My hometown of Moriches is the size of a postage stamp. It happens to be made even more invisible by the fact that it sits in the shadow of the almighty Hamptons, but I see the idealism of this little town with clearer eyes these days. During my teenage years, I lamented that it was dull. In graduate school, I used it as a convenient home base. When I left, I wasn’t sure if I would ever return to these few square miles, but it has been a surprisingly lovely few weeks. The places I love are still here with the addition of a farm that makes good coffee, smoothies and acai bowls. But there was an old noteworthy gem that I had oddly, completely missed.
On the line between Center and East Moriches, in a non-descript dirt parking lot off Montauk Highway, is Terrell River County Park. My Mini and my sneakers were coated with gray dust within the seconds it took to study the map posted at the trail head before I ran, determined, into the woods. While I’m sure that you could have shot video of me zipping into the woods for a poignant anti-tick campaign, the glorious adrenalin of running in a brand-new place pushed misgivings aside.
It might have been a new place, but the smell of muck and pine was the most familiar of scents. If Glade Candle made a scent in my honor, I’d be perfectly okay with this acquired taste. It was not lost to me that haven’t shared an accent or the preferred the “how ya doin’?” greeting with the other runs for a decade.
The trail eventually opened up to a tiny strip of sand on Moriches Bay. Coming out of the woods and onto the beach, I had a perfect view of Great Gun Beach. Many happy summer days were spent zipping across that Bay in my father’s less than trusty boat. As I walked the shoreline, which was truncated by green wetlands filled with families of swans, large quartz pebbles clanked under my sneakers. Oh, I remember these same pebbles strewn among the heaping piles of billowing brown seaweed.

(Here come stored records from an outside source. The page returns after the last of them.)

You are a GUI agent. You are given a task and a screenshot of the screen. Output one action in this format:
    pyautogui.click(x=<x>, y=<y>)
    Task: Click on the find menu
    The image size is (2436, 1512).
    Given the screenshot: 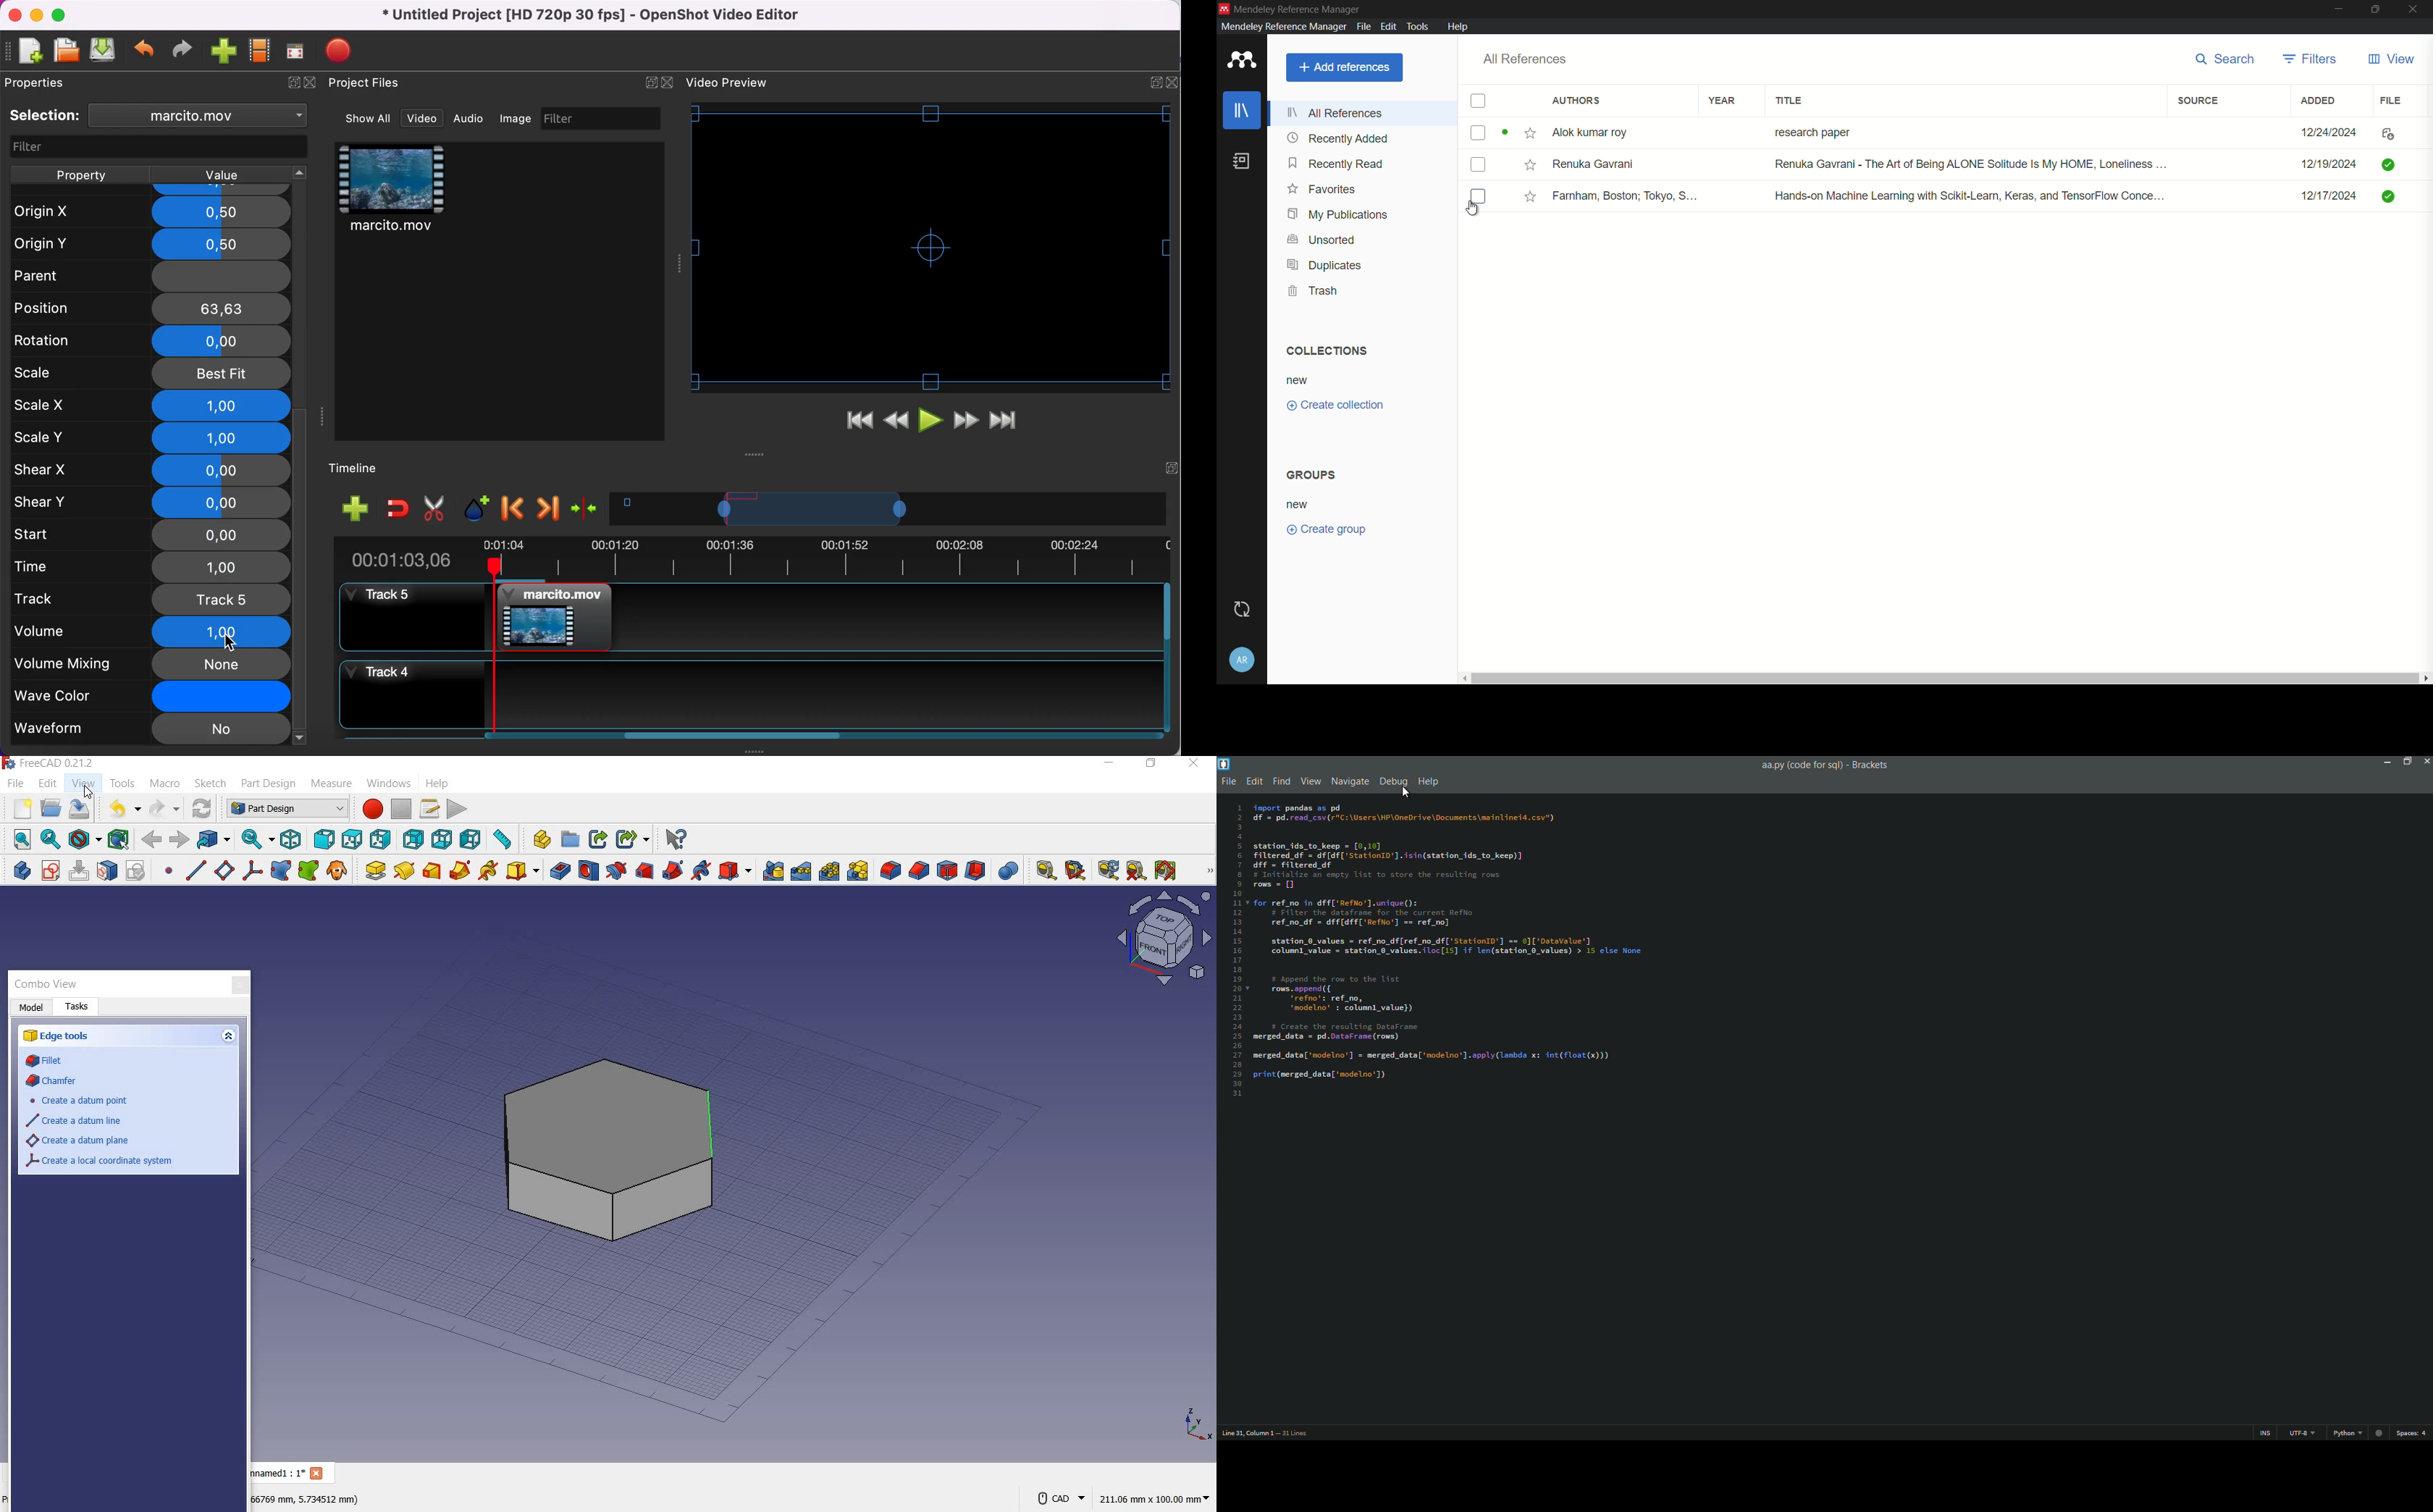 What is the action you would take?
    pyautogui.click(x=1282, y=782)
    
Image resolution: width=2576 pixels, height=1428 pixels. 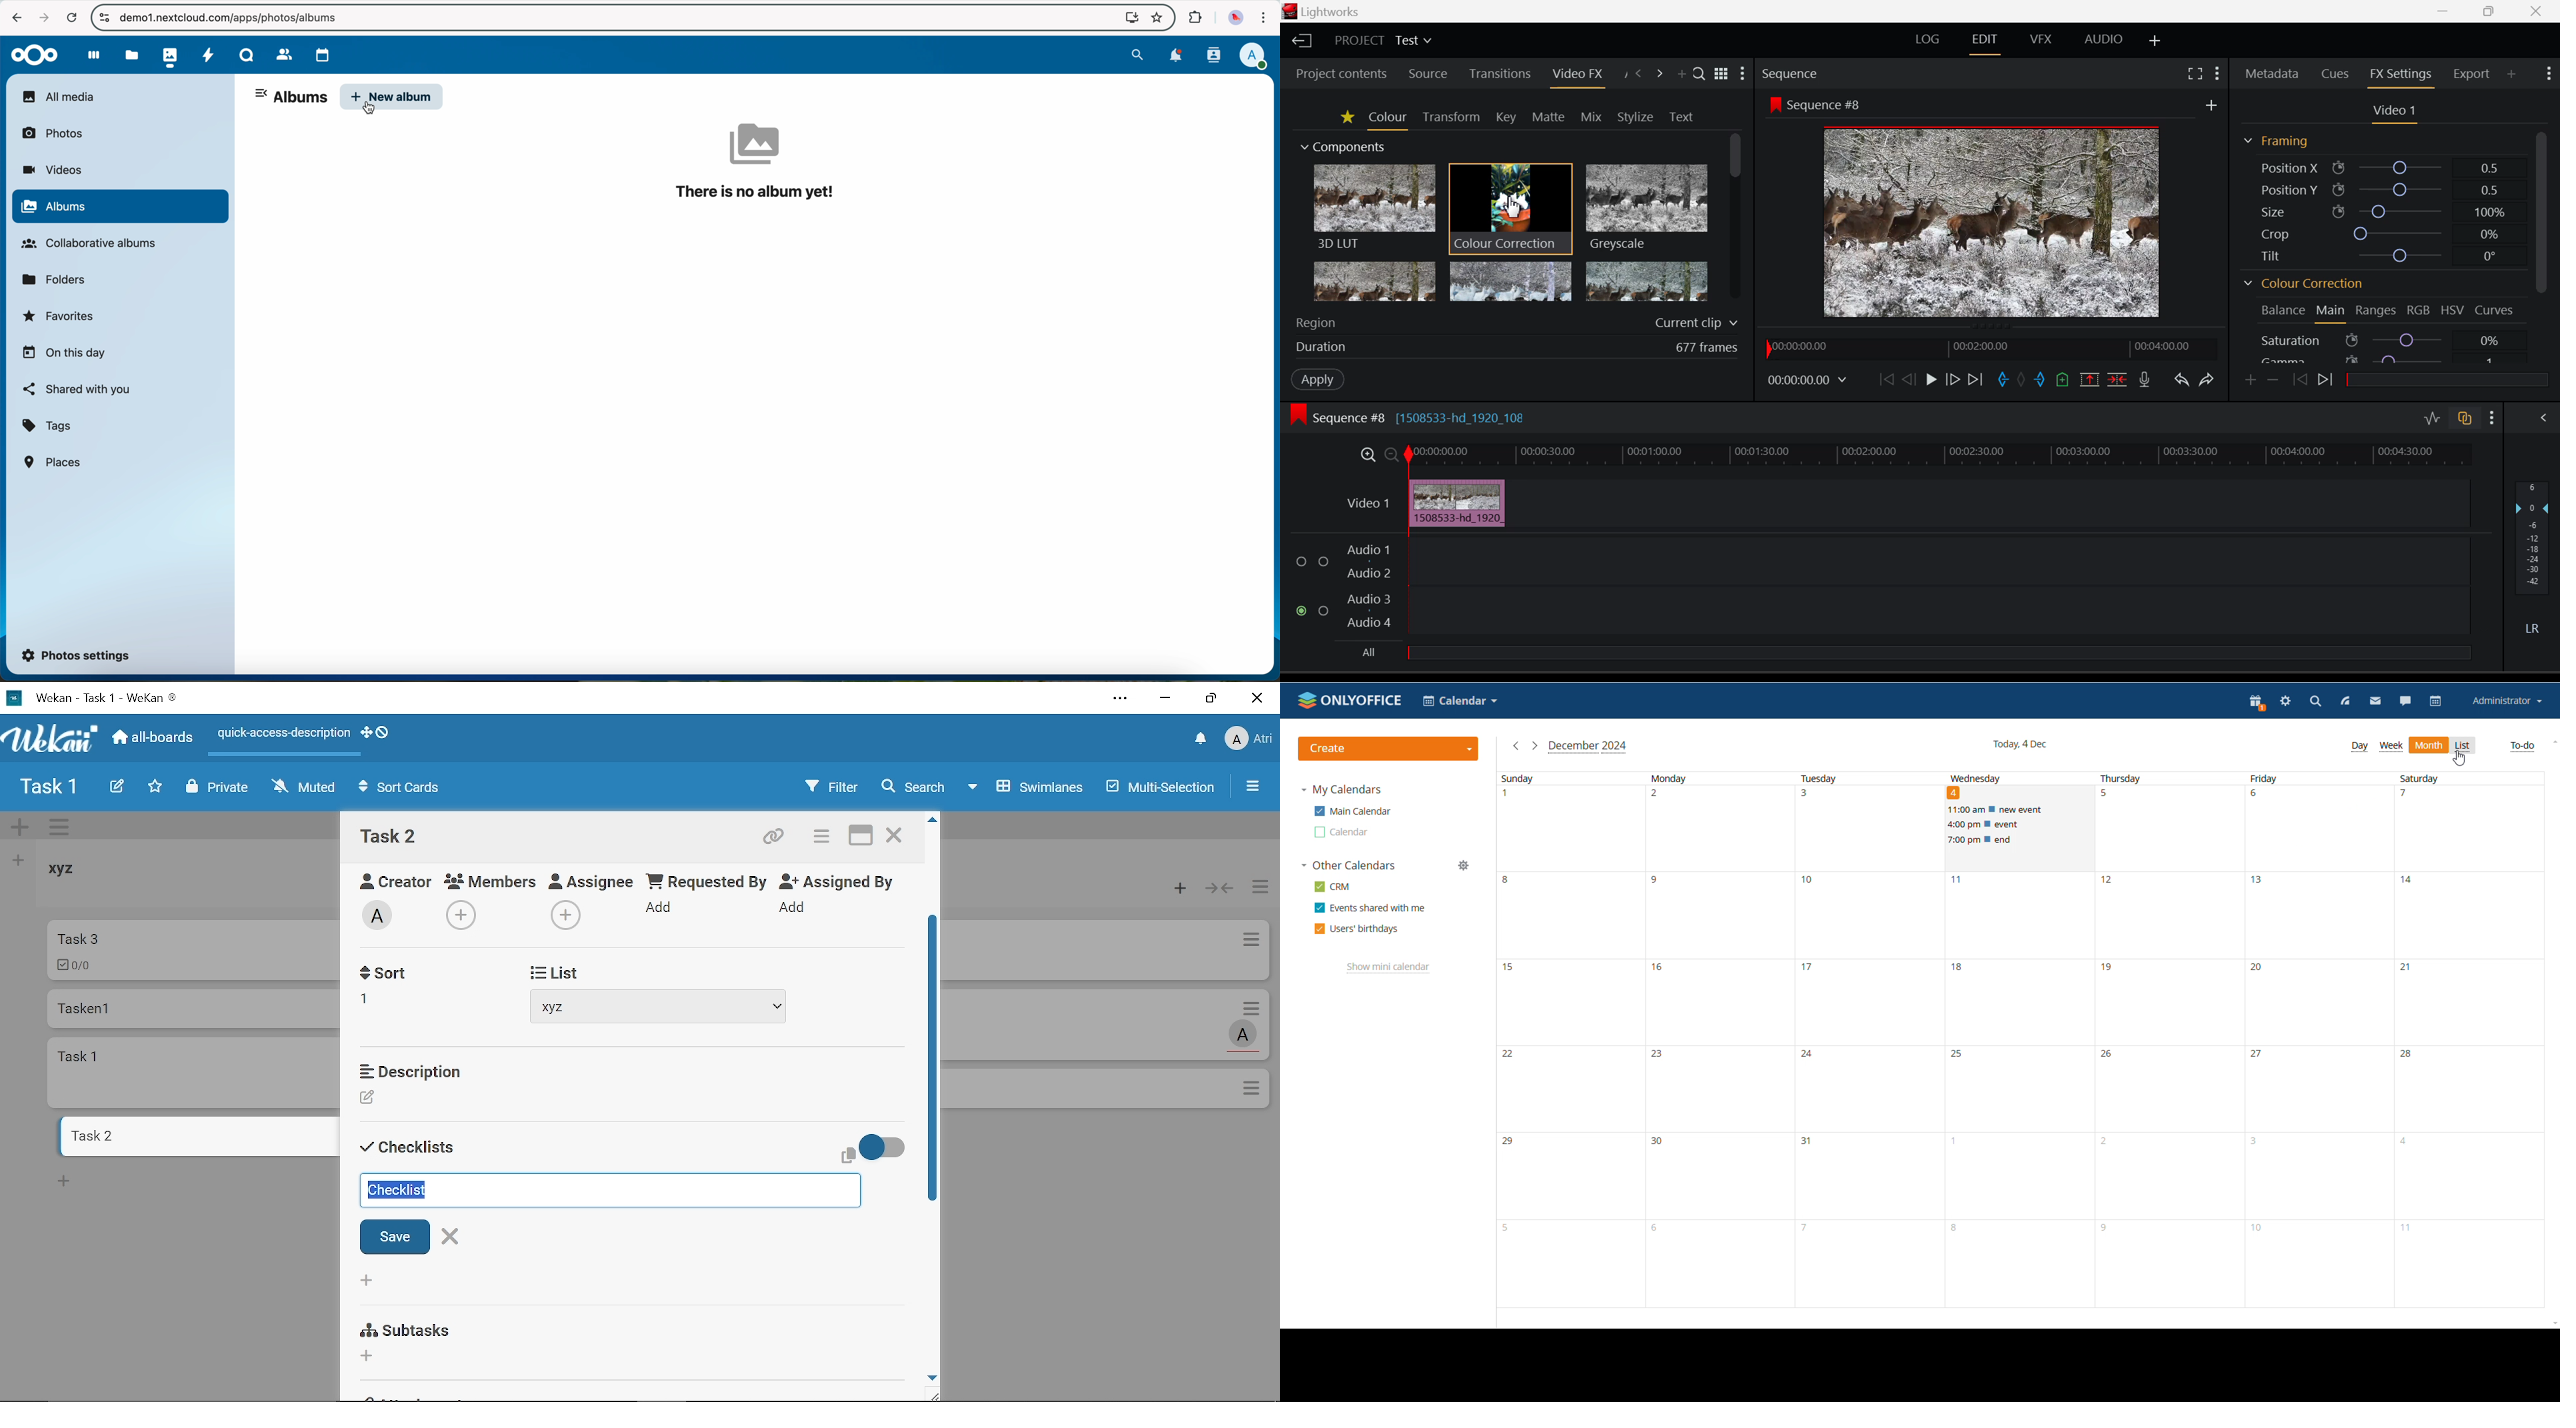 What do you see at coordinates (2535, 12) in the screenshot?
I see `Close` at bounding box center [2535, 12].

Back on the sandy path dominated by pine trees, I ran into a few scampering rabbits and caught the gaze of deer frozen just off the trail. As I neared the parking lot, I heard an owl above my head hoot with gumption. Stopping, I looked far up into the old weather-beaten oak tree, to see his enormous horn framed eyes gazing down with ire through the branches. Owls are strikingly stunning. I’m not sure exactly how long I stood there, humbled, but the shadows had grown long and, at some point, the owl was no longer curious. He opened his wings and leapt skyward leaving me to marvel at how much joy one could find while running through a swamp.
It’s Labor Day weekend, and I’m happy to think of the city people loading the Hampton Jitney and leaving the East End in peace. If they blink, they won’t see Moriches. Just please, don’t tell them about the park.